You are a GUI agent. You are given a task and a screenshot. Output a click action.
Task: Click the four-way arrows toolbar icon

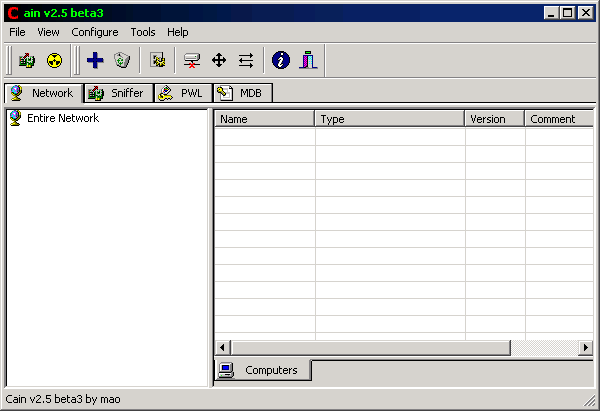click(x=219, y=61)
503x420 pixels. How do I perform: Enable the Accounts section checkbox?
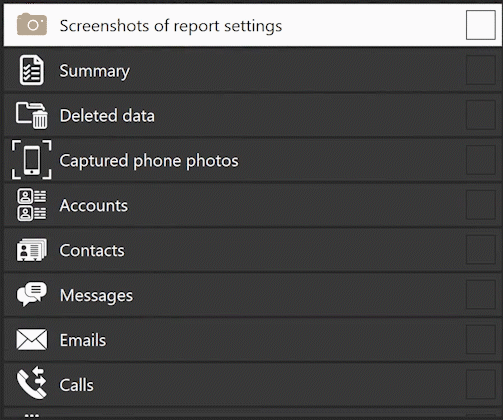click(x=481, y=205)
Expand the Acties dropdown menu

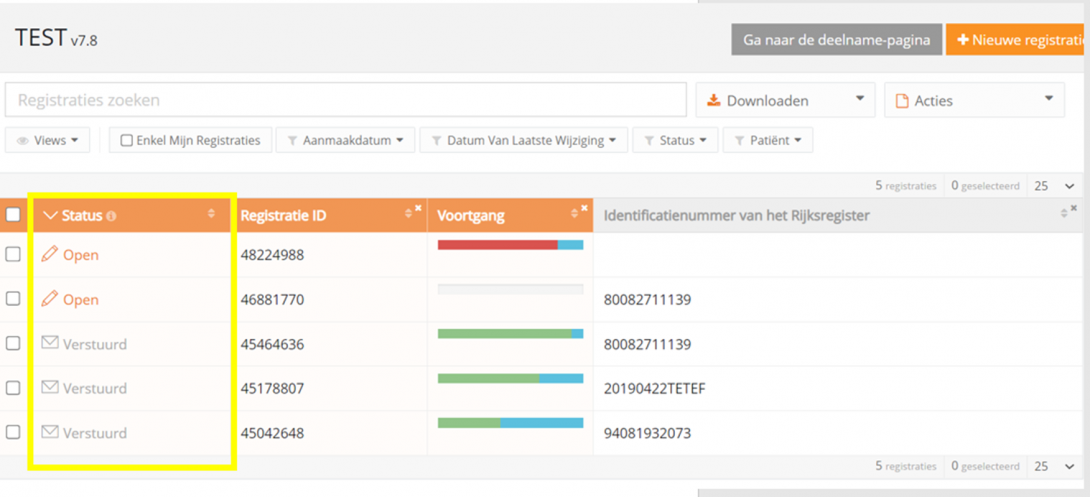coord(972,100)
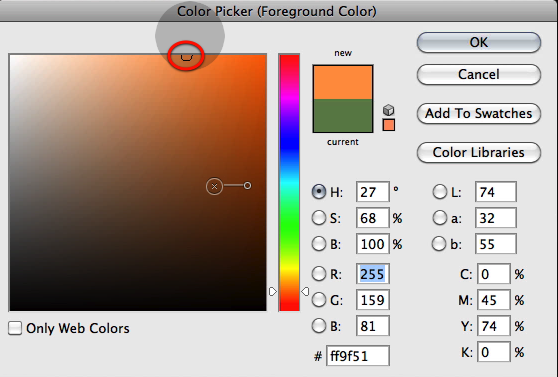Select the S saturation radio button

pos(319,218)
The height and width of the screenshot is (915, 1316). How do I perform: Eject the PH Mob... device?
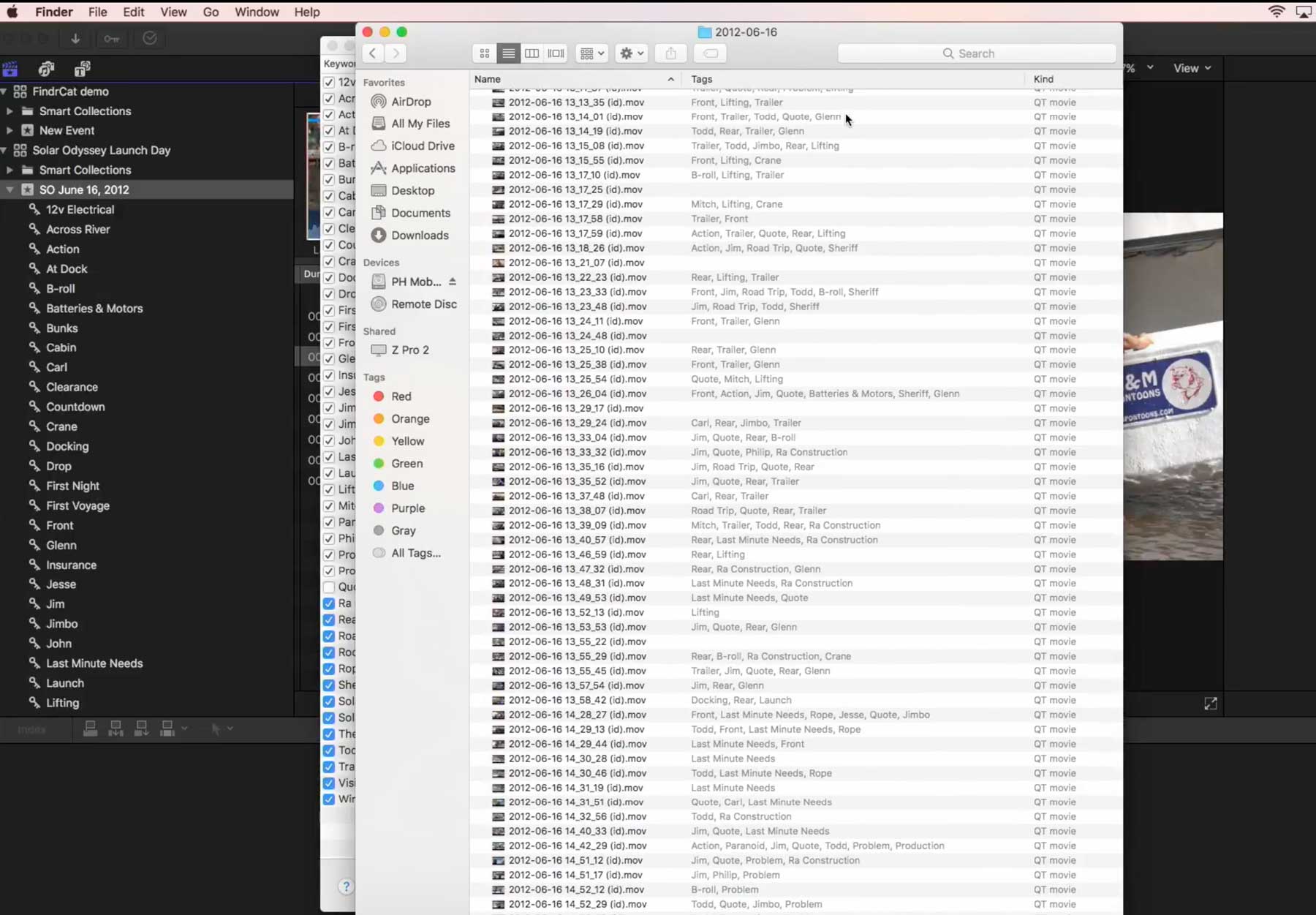tap(453, 282)
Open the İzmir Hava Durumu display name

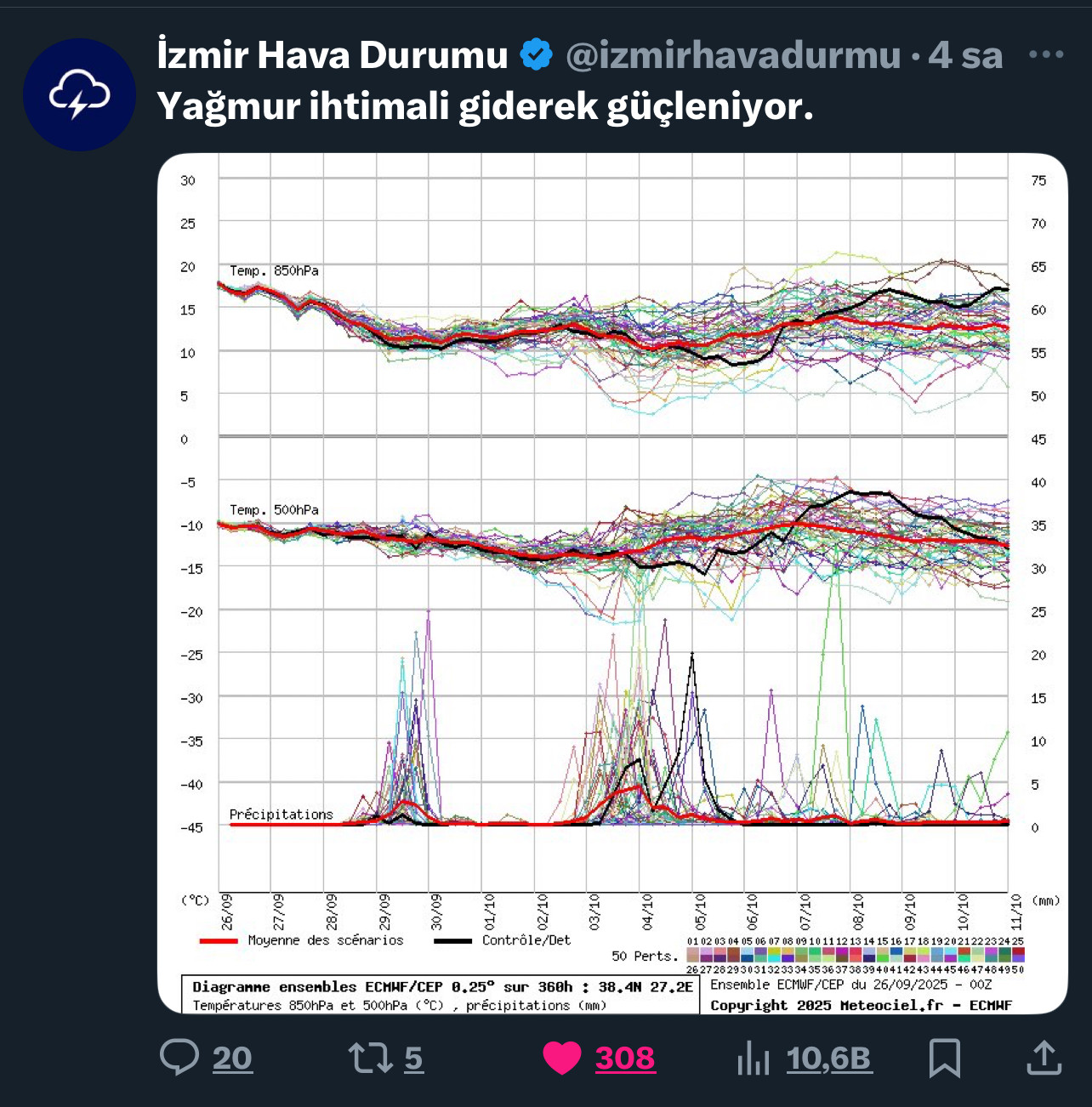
=-=-=-=-=
ASSIGNMENT -
The answer must match the entries above line for line, with the pictures dropped.

EXERCISE ANSWER -
You are a GUI agent. You are given a task and a screenshot. Output a click action.
Task: Click the four-way arrows toolbar icon

click(x=219, y=61)
503x420 pixels. How do I perform: Enable the Accounts section checkbox?
click(x=481, y=205)
Expand the Acties dropdown menu

coord(972,100)
Select the S saturation radio button

pos(319,218)
The height and width of the screenshot is (915, 1316). How do I perform: Eject the PH Mob... device?
tap(453, 282)
Open the İzmir Hava Durumu display name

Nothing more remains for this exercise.